Samsung, and Apple, has now come under the spotlight in Italy in regards to the honesty and integrity of its approach to updates.
Italy’s antitrust body said on Thursday it had opened a probe into allegations that Apple Inc. and Samsung Electronics Co Ltd used software updates to slow their mobile phones and push clients into buying new handsets.
According to Reuters, the Autorità Garante della Concorrenza e del Mercato (AGCM) says both companies executed “a general commercial policy taking advantage of the lack of certain components to curb the performance times of their products and induce customers to buy new versions.” This policy, says the watchdog, possibly infringes on several articles of Italy’s consumers’ code.
This follows on from the highly-reported on issue of whether Apple rolled out updates with a view to slowing down the performance of phones, and by association, as a means to effectively force consumers to upgrade to a newer model.
While there are already investigations ongoing with Apple, Italy today announced that along with its own Apple probe, it is also looking at Samsung with the suggestion the South Korean company has been doing the same.

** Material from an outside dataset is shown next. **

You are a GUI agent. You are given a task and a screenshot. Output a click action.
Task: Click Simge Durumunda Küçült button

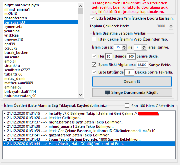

A result, the authority says, of “consumer reports” and its own “pre-trial activity.”
It said the U.S. and South Korean firms might have infringed four separate articles of the national consumers’ code.
Apple and Samsung are suspected of orchestrating “a general commercial policy taking advantage of the lack of certain components to curb the performance times of their products and induce consumers to buy new versions”, the watchdog said.
If proved to be the case, this along with the initial accusations could result in multiple article violations of Italy’s Consumer Code, according to the authority. The next step will involve a deeper investigation into the practices used by both companies. A process that has seemingly already begun with the AGCM confirming office inspections at both Samsung and Apple have already taken place.
This alleged infringement could cost Apple and Samsung millions of euros in fines, if both companies are found guilty.